§ INPUT FOR THIS TASK:
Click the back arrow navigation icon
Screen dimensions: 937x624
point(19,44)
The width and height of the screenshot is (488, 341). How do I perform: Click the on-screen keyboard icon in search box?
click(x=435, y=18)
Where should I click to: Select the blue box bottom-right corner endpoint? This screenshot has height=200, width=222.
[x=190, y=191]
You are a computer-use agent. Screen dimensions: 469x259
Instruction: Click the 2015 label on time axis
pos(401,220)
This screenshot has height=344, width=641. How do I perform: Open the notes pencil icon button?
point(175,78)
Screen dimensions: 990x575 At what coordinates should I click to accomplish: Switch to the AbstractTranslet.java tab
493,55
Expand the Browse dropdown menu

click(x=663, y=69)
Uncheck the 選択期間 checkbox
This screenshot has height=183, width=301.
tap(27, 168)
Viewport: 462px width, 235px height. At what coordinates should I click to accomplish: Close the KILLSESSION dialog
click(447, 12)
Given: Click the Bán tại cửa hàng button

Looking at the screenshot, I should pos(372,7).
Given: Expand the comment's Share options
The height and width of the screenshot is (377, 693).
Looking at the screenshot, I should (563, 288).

* * *

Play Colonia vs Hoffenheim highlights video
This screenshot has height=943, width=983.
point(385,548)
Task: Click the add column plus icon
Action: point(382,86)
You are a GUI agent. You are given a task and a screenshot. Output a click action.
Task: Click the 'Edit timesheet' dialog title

§ TASK OBJECTIVE: Copy out every line of the listing where the word "agent" occurs.

§ RESPONSE TO THIS TASK:
You are a computer-use agent. Screen dimensions: 469x259
You are a GUI agent. You are given a task and a screenshot. Output a click action.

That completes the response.